According to Rooney, 900 HIV-negative "beer girls,''
who work the bars in Phnom Penh, are being recruited for a study in which some
will be given tenofovir and others, a placebo. After a year, the women will be
tested to see whether there are fewer HIV cases among those who got the drug.
The study is in fact being conducted not by Gilead but by
researchers at UCSF, funded by the federal Centers for Disease Control and
Prevention. The CDC is sponsoring similar tests in Atlanta, and the Bill and
Melinda Gates Foundation is underwriting pre-exposure prophylaxis trials in
Africa. Gilead's role is to provide the drugs for free.
All the women will be counseled to use condoms and will be
supplied with them following rules used in vaccine trials.
But in the view of Tuesday's vocal critics, the study
offers only cursory safer sex counseling. Protesters called the test unethical
and demanded that it be halted. The Cambodian prostitutes contend that the study
won't work unless some of them become infected, leaving them pawns in a
corporate drug development scheme. "Gilead Prefers Us HIV +" read one
sex worker's placard.
The bottom line for protesters, however, was a bid to
require Gilead to provide health care to any study participants who become ill.
Although Gilead itself is a relatively young company and
new to the world of angry AIDS protests, it has a powerful board of directors
familiar with corporate power and controversy. Among its members: former
Secretary of State George Shultz, former Intel chairman Gordon Moore and
Stanford Nobel laureate Dr. Paul Berg.
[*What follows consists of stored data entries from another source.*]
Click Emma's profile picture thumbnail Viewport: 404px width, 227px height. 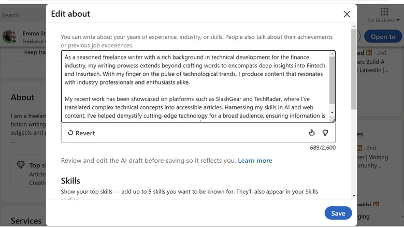coord(9,36)
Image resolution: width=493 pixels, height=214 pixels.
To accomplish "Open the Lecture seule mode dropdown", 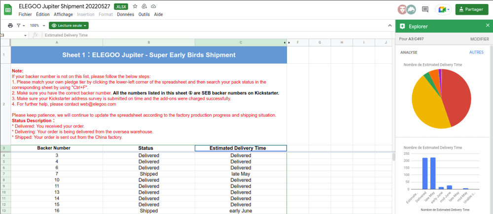I will (x=69, y=26).
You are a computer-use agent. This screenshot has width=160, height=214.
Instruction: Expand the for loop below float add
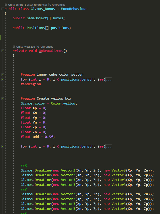(3, 146)
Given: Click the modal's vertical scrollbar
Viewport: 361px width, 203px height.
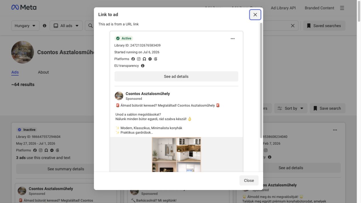Looking at the screenshot, I should click(x=261, y=80).
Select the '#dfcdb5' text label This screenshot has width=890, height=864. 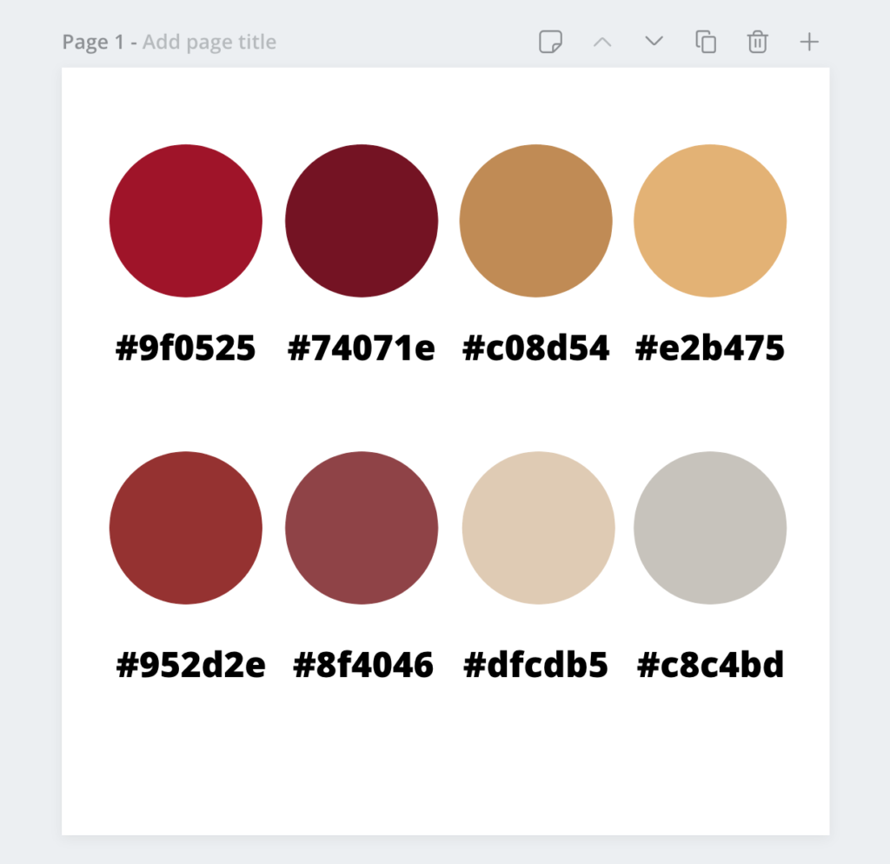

And chairing Gilead's board, from 1997
until 2001, was none other than current secretary of defense, Donald Rumsfeld.
Tenofovir, a variant of AIDS drugs that block a key enzyme
in HIV called reverse transcriptase, was acquired by Gilead from a Czech
chemist, Antonin Holy, and cobbled into a once-a-day pill approved for marketing
by the Food and Drug Administration in October 2001 -- an event vastly
overshadowed by the terrorist attacks only weeks before.
Just before the opening of this year's AIDS conference,
the Journal of the American Medical Association published results of a
three-year study comparing tenofovir to stavudine, or D4T, one of the most
widely prescribed AIDS drugs. The study was led by Johns Hopkins' Gallant and
showed that the Gilead drug was just as effective as D4T but caused only a
fraction of the side effects, such as the disfiguring shifting of fat from the
face and limbs to the belly.
Doctors have already been aware of the relative safety of
tenofovir, and it has quietly become the most widely prescribed AIDS drug in the
United States, according to NDC, a market tracking firm. Gilead's sales of
Viread during the first quarter ended in March were $193 million.
Viread is not Gilead's only AIDS drug. A companion
medication called emtricitabine, or Emtriva, also has been approved for
marketing, and Gilead is in exploratory talks with Bristol-Myers Squibb to
develop a single pill that would combine three AIDS drugs into a single,
once-a-day pill.
That could once again alter the dynamics of drug sales to
the developing world, as it would offer a more expensive, but arguably safer,
"fixed dose combination" pill than that being made for Third World
patients for as low as 40 cents a day.
Such a pill, from a politically well-connected company
such as Gilead, might also find favor with the President's Emergency Program for
AIDS Relief, the Bush administration's $15 billion overseas AIDS initiative,
which has not, to date, accepted any generic medicines.